**Exercise prompt**
Find the line with "[Cómo optimizar el" in the records below. Copy it and every line after it, up to and including the line with "estratégica (44, 1202)".
=== Records shown ===
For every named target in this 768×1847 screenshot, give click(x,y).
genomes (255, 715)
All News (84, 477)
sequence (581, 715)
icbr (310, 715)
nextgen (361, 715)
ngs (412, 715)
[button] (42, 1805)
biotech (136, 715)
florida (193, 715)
===
=== Records shown ===
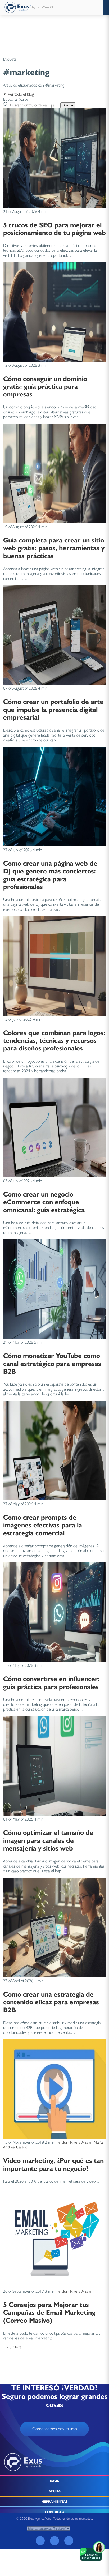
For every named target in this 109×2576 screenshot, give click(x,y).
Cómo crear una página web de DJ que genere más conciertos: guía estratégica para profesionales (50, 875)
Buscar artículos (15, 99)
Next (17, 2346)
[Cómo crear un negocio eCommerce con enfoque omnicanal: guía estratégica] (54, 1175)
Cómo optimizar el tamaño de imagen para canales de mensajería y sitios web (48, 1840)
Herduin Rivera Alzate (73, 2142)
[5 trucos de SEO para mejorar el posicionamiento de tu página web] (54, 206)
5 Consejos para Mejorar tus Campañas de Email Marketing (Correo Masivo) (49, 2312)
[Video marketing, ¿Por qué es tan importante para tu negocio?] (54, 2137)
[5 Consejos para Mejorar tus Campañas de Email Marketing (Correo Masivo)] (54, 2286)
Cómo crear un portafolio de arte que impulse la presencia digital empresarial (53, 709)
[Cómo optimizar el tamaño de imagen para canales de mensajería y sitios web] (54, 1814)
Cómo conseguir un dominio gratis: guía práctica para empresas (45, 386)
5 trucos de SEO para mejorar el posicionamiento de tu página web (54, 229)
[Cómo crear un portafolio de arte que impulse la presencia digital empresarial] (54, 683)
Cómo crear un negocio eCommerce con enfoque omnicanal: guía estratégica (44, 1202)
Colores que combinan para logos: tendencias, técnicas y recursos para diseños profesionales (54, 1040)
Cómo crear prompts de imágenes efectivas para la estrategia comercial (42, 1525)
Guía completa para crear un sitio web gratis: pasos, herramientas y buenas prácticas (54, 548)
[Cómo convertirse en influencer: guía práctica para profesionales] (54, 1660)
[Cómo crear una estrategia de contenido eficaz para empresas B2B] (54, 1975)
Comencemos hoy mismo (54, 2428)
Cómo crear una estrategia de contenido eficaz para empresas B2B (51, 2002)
===
**Response box**
[Cómo optimizar el tamaño de imagen para canales de mensajería y sitios web] (54, 1814)
Cómo conseguir un dominio gratis: guía práctica para empresas (45, 386)
5 trucos de SEO para mejorar el posicionamiento de tu página web (54, 229)
[Cómo crear un portafolio de arte que impulse la presencia digital empresarial] (54, 683)
Cómo crear un negocio eCommerce con enfoque omnicanal: guía estratégica (44, 1202)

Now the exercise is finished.